An attempt to find a generalized approach for shuffling a very large list that does not fit in memory. I explore the creation of generators that sample items without repeats using random number generators.

Problem Overview

For one of my projects, I need to generate a random permutation (without repetition) of the integers from 0 to n. In my particular situation, I am generating permutations for large n and I am only using a small portion of the values at the beginning of sampled permutation (e.g., generating a permutation of a shorter length k, where k is small but n is large). My initial approach was to build an array of values from 0 to n and then shuffling it using the Fisher-Yates algorithm. However, for large values of n, I am unable to hold all of the elements in memory (in Java, I get a heap overflow), so I started looking for more memory efficient approaches that let me generate the elements of a random permutation as needed. In essence, I am looking for an algorithm to do a lazy list shuffle.

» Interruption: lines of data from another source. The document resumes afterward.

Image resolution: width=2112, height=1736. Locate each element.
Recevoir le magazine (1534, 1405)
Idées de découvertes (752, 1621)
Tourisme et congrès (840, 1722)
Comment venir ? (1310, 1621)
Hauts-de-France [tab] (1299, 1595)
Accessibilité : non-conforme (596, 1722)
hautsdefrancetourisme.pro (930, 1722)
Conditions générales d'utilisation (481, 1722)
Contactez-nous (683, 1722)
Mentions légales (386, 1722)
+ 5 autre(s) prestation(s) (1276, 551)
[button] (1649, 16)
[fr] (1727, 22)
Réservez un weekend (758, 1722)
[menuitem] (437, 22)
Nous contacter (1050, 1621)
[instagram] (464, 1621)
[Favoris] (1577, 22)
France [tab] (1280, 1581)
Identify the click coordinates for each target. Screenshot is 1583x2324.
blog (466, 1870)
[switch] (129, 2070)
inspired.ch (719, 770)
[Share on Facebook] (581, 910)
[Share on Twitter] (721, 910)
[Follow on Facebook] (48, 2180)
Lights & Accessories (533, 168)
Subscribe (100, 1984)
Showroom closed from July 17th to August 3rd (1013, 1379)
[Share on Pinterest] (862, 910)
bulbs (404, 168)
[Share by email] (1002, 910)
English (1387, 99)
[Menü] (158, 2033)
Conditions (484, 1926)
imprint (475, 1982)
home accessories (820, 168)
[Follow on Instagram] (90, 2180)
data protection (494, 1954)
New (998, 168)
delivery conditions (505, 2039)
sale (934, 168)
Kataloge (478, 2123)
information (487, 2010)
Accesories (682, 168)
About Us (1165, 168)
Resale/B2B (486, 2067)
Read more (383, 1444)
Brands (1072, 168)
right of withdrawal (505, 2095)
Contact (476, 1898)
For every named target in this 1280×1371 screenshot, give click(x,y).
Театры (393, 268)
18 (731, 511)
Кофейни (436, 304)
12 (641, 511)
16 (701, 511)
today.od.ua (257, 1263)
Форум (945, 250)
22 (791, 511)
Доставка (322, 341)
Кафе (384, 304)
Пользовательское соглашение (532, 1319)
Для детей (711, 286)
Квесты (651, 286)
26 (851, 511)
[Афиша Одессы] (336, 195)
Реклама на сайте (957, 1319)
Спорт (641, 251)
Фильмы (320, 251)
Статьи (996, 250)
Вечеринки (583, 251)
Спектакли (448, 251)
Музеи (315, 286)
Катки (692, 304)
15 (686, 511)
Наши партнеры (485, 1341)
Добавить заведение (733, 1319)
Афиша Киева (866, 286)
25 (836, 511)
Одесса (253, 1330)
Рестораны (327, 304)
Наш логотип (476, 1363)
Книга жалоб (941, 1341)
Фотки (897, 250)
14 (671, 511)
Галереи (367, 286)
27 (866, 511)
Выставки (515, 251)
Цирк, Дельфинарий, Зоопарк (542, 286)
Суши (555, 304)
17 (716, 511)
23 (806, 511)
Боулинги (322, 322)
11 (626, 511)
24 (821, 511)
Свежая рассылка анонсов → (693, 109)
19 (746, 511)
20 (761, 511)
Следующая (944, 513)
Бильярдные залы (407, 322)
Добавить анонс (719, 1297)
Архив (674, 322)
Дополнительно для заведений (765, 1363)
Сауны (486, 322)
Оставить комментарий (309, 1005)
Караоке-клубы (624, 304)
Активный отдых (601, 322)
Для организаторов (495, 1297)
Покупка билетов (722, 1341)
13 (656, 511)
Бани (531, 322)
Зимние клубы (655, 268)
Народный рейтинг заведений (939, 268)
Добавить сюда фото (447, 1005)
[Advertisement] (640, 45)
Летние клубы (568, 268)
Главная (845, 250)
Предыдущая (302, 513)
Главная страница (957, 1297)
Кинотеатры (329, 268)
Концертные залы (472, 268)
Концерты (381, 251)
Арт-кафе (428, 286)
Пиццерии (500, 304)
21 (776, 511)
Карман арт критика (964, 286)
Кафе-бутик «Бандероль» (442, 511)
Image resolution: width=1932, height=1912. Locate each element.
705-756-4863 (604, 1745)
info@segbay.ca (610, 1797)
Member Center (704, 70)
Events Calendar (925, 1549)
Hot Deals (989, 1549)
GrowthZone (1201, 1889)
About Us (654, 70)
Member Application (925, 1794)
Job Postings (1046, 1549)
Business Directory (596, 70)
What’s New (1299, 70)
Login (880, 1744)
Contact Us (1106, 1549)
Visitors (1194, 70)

I did some googling and found this approach, which consists of constructing a finite field given a prime modulus m; e.g., \(aX\) mod \(m\) for \(a = 1,2,3, \cdots, n\). We know that the field contains the numbers \(1 \cdots m-1\) when m is prime (I think it was Gauss that showed this in his book Disquisitiones Arithmeticae). This ensures that we generate all of the values in the desired range at some point. However, sometimes it generates additional values (when m is larger than the size of the range). In these cases, we can simply ignore values outside the range and keep generating values until they are in the desired range. This approach, which comes from the work on format-preserving encryption</a>, is actually pretty efficient if m is not that much larger than the size of the range because only a small portion of values are invalid. Thus, this approach works by selecting the smallest prime \(m\) larger than the size of the range we want to generate, selecting a random generator \(a\), and selecting an initial seed \(X_0\). Then we can generate successive values using the relation \(X_n = X_{n-1} + a\) mod \(m\). While this approach can be used to lazily generate the elements of a random permutation with constant memory, some of my early testing showed that the permutations generated are not actually that random.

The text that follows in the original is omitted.